Nchifor who had stayed back in Buea for the holidays asked Anurin if he could audition. It was something of a curiosity, a way to pass time. But when he went for the audition the next day, with no prior experience or interest, he read a couple of lines that were handed to him by the film’s producer Rene Eta and just like that, read his way into the Cameroon film industry.
As we settle at the balcony of Zumhoo Studios, and Nchifor begins recounting his journey, his face carries the burden of the industry. After starring in over 20 movies, Nchifor’s acting history is one of taking up one challenging role after the other, competing with himself, being his own hardest critic but maintaining a coolness that is almost chilling to watch. He oozes a professionalism that inspires and runs deep; a dedication that is priceless.

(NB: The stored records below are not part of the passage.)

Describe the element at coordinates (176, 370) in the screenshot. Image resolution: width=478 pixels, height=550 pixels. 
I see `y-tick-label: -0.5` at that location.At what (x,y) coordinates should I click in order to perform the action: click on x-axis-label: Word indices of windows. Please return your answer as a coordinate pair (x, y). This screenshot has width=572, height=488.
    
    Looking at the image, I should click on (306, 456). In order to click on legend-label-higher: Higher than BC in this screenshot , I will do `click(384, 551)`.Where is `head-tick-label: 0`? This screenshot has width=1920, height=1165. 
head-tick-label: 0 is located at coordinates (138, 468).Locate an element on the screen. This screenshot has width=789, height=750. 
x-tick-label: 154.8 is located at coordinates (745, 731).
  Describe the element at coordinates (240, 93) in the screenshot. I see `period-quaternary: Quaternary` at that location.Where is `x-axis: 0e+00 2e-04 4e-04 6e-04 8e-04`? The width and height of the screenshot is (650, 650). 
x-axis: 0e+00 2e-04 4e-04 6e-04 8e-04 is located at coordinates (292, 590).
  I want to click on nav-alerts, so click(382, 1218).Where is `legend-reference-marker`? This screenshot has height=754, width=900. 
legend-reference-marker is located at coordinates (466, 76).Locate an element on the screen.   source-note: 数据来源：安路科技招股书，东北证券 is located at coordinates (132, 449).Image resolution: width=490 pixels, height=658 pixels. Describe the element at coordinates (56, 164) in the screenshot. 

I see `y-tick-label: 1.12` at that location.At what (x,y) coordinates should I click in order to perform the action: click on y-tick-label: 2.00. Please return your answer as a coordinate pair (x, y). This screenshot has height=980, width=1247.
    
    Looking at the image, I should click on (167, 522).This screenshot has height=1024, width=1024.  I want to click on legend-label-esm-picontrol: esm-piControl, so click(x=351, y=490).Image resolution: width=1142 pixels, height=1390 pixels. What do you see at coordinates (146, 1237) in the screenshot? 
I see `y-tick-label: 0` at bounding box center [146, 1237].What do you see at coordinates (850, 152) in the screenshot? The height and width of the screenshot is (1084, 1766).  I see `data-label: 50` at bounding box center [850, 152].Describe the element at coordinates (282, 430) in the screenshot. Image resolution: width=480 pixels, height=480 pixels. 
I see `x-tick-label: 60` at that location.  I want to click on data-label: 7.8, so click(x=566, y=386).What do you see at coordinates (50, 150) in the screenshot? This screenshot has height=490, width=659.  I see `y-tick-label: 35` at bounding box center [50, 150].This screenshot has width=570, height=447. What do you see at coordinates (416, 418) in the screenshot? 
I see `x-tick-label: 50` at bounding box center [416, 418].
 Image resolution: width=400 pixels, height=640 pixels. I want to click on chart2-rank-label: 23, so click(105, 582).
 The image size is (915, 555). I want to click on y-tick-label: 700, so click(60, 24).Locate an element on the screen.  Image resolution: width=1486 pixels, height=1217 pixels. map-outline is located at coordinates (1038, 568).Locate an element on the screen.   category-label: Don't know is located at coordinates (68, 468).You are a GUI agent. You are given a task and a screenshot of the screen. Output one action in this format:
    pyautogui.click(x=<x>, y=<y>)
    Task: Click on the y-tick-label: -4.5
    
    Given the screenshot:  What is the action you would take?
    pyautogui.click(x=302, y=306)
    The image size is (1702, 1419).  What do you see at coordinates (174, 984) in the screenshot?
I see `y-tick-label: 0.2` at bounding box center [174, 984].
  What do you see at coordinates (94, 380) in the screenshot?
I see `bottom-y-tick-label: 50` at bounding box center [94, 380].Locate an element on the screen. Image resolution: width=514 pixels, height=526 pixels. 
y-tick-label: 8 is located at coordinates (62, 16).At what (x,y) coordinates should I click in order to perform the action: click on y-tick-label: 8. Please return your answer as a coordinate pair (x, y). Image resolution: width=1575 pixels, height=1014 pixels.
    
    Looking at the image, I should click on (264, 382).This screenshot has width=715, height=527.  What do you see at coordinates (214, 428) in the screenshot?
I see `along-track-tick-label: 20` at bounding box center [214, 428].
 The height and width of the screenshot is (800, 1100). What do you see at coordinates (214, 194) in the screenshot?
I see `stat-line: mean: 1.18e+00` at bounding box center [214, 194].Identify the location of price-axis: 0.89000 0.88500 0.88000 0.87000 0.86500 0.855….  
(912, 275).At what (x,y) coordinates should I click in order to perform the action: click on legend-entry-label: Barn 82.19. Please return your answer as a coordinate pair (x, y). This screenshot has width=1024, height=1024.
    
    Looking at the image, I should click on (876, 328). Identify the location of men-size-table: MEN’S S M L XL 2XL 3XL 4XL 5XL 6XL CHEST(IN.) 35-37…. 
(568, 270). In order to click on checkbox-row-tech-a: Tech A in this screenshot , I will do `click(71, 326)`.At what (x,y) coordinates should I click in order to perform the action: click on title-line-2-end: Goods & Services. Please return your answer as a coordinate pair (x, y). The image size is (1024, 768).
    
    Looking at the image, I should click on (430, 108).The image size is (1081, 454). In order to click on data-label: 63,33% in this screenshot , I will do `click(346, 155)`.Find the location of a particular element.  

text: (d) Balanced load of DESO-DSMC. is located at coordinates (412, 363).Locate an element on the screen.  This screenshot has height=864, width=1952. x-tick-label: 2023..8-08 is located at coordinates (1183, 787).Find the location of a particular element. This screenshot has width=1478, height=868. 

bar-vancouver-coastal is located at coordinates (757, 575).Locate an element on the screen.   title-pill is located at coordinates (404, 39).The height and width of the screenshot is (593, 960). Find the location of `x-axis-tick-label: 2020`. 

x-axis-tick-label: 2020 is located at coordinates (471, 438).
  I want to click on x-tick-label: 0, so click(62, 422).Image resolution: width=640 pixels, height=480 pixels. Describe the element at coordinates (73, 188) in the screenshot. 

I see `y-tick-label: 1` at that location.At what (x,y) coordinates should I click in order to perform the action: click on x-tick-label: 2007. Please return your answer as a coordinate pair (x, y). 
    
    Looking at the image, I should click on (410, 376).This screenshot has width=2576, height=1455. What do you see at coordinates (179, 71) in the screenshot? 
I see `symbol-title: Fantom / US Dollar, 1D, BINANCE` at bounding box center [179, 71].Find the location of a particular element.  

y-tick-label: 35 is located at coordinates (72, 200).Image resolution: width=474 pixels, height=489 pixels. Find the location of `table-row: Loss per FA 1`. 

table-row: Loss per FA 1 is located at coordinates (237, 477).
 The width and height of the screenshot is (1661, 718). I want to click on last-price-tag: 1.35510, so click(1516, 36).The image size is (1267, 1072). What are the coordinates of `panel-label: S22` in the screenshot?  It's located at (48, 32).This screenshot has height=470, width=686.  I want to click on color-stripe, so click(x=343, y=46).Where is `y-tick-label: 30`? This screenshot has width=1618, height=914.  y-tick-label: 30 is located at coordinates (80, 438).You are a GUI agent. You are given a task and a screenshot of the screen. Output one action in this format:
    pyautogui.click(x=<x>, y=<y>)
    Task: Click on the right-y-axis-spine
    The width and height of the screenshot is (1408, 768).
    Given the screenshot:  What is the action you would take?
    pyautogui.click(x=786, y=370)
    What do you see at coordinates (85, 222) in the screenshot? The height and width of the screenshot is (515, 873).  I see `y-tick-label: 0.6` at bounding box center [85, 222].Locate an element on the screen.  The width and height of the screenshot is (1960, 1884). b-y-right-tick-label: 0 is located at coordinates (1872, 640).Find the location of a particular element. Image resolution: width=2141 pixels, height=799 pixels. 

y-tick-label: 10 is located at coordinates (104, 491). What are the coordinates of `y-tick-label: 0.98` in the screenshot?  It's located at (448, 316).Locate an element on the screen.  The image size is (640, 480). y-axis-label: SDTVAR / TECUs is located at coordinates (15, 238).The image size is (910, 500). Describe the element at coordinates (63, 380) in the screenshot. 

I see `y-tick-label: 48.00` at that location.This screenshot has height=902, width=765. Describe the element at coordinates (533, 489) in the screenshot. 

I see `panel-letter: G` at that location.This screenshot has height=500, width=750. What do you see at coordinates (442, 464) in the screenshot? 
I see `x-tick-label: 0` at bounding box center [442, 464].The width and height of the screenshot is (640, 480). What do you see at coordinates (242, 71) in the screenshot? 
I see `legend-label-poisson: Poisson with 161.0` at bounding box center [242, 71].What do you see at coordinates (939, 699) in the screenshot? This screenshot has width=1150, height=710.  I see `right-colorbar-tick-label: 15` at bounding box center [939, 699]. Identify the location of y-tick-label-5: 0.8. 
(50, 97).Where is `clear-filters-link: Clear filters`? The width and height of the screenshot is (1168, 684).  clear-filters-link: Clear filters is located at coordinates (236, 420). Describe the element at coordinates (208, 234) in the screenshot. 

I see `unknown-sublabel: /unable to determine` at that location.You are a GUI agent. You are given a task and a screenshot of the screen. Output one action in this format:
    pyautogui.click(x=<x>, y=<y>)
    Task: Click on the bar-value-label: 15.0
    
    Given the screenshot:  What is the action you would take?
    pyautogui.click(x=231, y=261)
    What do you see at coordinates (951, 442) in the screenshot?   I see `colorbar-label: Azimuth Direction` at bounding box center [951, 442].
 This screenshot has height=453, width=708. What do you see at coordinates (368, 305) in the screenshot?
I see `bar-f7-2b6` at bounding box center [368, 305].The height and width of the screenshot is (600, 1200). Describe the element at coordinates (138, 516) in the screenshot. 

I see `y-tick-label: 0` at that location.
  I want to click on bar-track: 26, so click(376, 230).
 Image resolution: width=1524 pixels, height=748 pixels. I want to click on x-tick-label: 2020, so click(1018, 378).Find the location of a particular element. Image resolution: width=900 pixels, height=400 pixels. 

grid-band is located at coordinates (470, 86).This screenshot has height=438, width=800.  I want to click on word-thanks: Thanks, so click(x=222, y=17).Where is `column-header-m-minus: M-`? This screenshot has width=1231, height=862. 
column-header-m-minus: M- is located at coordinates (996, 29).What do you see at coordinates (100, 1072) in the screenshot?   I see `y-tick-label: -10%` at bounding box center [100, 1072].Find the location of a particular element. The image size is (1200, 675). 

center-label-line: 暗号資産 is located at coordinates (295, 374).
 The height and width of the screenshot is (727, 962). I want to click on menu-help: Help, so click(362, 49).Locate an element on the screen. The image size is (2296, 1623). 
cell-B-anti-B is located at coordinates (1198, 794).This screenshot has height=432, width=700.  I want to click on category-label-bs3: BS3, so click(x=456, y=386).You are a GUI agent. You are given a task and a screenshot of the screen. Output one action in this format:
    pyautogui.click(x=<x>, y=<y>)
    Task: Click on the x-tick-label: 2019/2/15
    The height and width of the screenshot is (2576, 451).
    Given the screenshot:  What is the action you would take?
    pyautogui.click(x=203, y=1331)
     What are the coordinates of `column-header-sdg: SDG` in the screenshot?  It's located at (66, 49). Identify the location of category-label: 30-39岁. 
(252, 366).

If there’s a thread in the story of creatives in Cameroon, especially those in the culture industries, it is that the first line of obstacle is usually family. Family is usually the last to believe in art, they always see it as a phase, one that must be short-lived and whose lifespan should not exceed university graduation. And so as he got more soaked in acting, his mother grew concerned that he was missing his true purpose. She took upon herself, in a well meaning way, to go to a private school in Bamenda and hand an application and a touching plea to the administration to get him a teaching job for a sixty five thousand francs salary. Nchifor declined the offer. In 2011 he starred in the movie “Obsession”, produced by Achille Brice and earned a nomination for the ZAFAA award in London, UK along other leading African stars. He won. That, to Nchifor was to mark a turning point in his career. First because flying to London on an all-expense paid flight began changing his mother’s attitude towards his craft but most importantly, because he imagined that it will catapult him to the very top of the African film industry.
While Nchifor’s career has been artistically very fulfilling, he still aches for more and understands that the inadequacies of the Cameroonian cultural landscapes stifles entertainers considerably. Since then, Nchifor has starred in several movies including, “A Man For the Weekend”, “Virgin Blade”, and the Short film “33” which marked his debut as producer. He has also won many awards, at home and internationally. This year however, after 15 years of studying the industry, Nchifor has taken the bull by the horns and has co-produced his first feature film “When it Ends” with actor Montana Peters, under Summit Productions.
The movie sees him starring alongside Cameroon supermodel Ndem Nora. It is a labour of love and one which Nchifor believes is poised to inspire and elevate himself and the industry. He is a consummate professional with deep knowledge not just of his craft but of the industry. His passion and consistency makes him one of the leading figures in the Cameroon film industry.